In Italy from 1922 until 1943, corporatism became influential amongst Italian nationalists led by Benito Mussolini. The Charter of Carnaro gained much popularity as the prototype of a "corporative state", having displayed much within its tenets as a guild system combining the concepts of autonomy and authority in a special synthesis. Alfredo Rocco spoke of a corporative state and declared corporatist ideology in detail. Rocco would later become a member of the Italian fascist regime.

Italian Fascism involved a corporatist political system in which the economy was collectively managed by employers, workers and state officials by formal mechanisms at the national level. Its supporters claimed that corporatism could better recognize or "incorporate" every divergent interest into the state organically, unlike majority-rules democracy which they said could marginalize specific interests. This total consideration was the inspiration for their use of the term "totalitarian", described without coercion (which is connoted in the modern meaning) in the 1932 Doctrine of Fascism as thus: 

A popular slogan of the Italian Fascists under Mussolini was "Tutto nello Stato, niente al di fuori dello Stato, nulla contro lo Stato" ("everything within the state, nothing outside the state, nothing against the state").

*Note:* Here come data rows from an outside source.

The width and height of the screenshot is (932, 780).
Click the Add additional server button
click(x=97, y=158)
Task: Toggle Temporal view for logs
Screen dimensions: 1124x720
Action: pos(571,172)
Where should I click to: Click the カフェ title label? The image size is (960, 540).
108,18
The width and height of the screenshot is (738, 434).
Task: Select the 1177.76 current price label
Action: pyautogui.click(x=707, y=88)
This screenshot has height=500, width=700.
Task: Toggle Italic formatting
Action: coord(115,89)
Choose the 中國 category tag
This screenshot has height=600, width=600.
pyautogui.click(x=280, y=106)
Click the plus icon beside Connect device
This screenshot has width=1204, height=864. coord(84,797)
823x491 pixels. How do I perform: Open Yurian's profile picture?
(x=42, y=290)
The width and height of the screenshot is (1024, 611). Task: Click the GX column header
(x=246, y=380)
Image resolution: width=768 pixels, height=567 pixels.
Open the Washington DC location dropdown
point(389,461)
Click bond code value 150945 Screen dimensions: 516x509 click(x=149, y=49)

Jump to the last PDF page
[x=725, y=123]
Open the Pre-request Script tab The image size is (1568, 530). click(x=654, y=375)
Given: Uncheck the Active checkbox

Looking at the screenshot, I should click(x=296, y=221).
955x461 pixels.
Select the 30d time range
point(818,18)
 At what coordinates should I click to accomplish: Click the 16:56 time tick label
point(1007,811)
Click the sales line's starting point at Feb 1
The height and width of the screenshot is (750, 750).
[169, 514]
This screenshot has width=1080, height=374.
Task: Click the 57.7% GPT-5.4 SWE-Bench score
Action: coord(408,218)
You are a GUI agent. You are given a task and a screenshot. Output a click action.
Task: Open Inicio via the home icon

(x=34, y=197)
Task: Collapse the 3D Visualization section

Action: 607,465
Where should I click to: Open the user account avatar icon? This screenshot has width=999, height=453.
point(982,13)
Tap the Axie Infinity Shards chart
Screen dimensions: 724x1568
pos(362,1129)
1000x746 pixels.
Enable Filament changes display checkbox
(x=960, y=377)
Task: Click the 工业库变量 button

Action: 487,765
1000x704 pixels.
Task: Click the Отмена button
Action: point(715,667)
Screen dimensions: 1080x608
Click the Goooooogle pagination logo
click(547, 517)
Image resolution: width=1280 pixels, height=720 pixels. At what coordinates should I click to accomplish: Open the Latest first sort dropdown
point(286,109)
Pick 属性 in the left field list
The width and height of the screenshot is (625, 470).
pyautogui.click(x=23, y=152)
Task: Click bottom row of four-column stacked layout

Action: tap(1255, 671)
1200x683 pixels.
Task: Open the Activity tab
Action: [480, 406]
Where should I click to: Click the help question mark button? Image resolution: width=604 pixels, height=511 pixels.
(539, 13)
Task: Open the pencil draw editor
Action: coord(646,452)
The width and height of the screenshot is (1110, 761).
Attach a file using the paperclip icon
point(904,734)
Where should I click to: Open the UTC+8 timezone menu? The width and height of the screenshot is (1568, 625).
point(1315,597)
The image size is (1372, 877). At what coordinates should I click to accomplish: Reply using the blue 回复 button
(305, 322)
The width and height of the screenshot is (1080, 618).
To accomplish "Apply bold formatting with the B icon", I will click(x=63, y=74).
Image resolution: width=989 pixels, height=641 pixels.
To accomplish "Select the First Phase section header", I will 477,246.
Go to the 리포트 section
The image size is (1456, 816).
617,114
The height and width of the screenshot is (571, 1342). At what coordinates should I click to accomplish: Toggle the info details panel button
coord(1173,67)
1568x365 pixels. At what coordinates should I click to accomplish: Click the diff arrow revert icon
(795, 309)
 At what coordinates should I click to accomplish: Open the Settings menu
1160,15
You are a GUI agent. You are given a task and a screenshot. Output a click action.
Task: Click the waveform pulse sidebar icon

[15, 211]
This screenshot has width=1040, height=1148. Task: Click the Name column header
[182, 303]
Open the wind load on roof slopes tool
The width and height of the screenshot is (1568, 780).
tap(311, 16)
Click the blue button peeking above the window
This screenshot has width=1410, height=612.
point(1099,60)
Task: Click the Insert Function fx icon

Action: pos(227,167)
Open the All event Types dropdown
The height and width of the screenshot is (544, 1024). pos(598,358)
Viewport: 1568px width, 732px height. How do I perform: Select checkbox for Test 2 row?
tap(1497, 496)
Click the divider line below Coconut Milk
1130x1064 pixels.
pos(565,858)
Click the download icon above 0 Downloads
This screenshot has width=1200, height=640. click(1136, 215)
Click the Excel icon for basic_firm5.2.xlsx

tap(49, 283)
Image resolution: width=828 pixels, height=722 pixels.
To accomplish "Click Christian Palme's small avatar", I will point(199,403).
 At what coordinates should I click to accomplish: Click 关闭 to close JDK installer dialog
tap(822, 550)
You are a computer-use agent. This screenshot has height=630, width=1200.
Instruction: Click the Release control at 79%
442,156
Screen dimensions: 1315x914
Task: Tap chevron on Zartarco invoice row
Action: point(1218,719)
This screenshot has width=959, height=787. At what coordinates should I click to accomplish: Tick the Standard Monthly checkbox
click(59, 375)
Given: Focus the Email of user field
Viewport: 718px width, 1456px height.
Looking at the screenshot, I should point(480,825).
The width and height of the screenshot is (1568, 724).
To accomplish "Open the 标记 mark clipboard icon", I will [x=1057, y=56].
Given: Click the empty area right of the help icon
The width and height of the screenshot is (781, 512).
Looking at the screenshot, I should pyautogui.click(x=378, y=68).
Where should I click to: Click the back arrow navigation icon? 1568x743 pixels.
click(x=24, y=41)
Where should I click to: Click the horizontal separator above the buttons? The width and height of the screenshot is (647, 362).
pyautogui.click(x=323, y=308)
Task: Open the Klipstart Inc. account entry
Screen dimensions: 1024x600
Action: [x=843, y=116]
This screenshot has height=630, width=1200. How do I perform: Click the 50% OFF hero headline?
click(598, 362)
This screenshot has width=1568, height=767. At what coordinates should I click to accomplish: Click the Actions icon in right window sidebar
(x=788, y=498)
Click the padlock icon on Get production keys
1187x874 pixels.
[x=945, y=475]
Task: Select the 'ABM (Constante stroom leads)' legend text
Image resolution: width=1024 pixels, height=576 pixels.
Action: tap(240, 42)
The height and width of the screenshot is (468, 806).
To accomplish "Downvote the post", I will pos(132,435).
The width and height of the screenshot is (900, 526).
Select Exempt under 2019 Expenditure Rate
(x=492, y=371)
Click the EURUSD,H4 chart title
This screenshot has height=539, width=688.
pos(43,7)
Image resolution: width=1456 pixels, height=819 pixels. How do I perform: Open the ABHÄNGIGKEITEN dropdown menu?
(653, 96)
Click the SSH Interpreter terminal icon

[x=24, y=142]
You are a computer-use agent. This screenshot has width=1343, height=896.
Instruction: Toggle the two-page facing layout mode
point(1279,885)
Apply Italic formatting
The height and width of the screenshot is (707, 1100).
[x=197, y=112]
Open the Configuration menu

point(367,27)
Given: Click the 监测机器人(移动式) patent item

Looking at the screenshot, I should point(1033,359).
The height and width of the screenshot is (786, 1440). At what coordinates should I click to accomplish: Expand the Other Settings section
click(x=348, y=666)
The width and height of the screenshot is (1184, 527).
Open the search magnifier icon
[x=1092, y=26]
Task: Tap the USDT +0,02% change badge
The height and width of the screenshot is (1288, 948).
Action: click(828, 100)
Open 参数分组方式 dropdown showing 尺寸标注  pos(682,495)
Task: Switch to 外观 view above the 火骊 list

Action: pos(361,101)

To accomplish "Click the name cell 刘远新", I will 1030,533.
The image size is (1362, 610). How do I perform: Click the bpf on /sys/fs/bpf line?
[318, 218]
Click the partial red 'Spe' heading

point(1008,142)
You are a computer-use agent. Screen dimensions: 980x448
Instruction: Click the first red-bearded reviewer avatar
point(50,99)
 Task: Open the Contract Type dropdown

Within the corporative model of Italian fascism each corporate interest was supposed to be resolved and incorporated under the state. Much of the corporatist influence upon Italian Fascism was partly due to the Fascists' attempts to gain endorsement by the Roman Catholic Church that itself sponsored corporatism. However, fascist corporatism was a top-down model of state control over the economy while the Roman Catholic Church's corporatism favored a bottom-up corporatism, whereby groups such as families and professional groups would voluntarily work together. The fascist state corporatism (of Roman Catholic Italy) influenced the governments and economies of not only other Roman Catholic-majority countries, such as the governments of Engelbert Dollfuss in Austria and António de Oliveira Salazar in Portugal, but also Konstantin Päts and Kārlis Ulmanis in non-Catholic Estonia and Latvia. Fascists in non-Catholic countries also supported Italian Fascist corporatism, including Oswald Mosley of the British Union of Fascists, who commended corporatism and said that "it means a nation organized as the human body, with each organ performing its individual function but working in harmony with the whole". Mosley also considered corporatism as an attack on laissez-faire economics and "international finance".

The corporatist state of Portugal had similarities to Benito Mussolini's Italian fascist corporatism, but also differences in its moral approach to governing. Although Salazar admired Mussolini and was influenced by his Labour Charter of 1927, he distanced himself from fascist dictatorship, which he considered a pagan Caesarist political system that recognised neither legal nor moral limits. Salazar also had a strong dislike of Marxism and liberalism.

In 1933, Salazar stated: "Our Dictatorship clearly resembles a fascist dictatorship in the reinforcement of authority, in the war declared against certain principles of democracy, in its accentuated nationalist character, in its preoccupation of social order. However, it differs from it in its process of renovation. The fascist dictatorship tends towards a pagan Caesarism, towards a state that knows no limits of a legal or moral order, which marches towards its goal without meeting complications or obstacles. The Portuguese New State, on the contrary, cannot avoid, not think of avoiding, certain limits of a moral order which it may consider indispensable to maintain in its favour of its reforming action".

Neo-corporatism
During the post-World War II reconstruction period in Europe, corporatism was favored by Christian democrats (often under the influence of Catholic social teaching), national conservatives and social democrats in opposition to liberal capitalism. This type of corporatism became unfashionable but revived again in the 1960s and 1970s as "neo-corporatism" in response to the new economic threat of recession-inflation.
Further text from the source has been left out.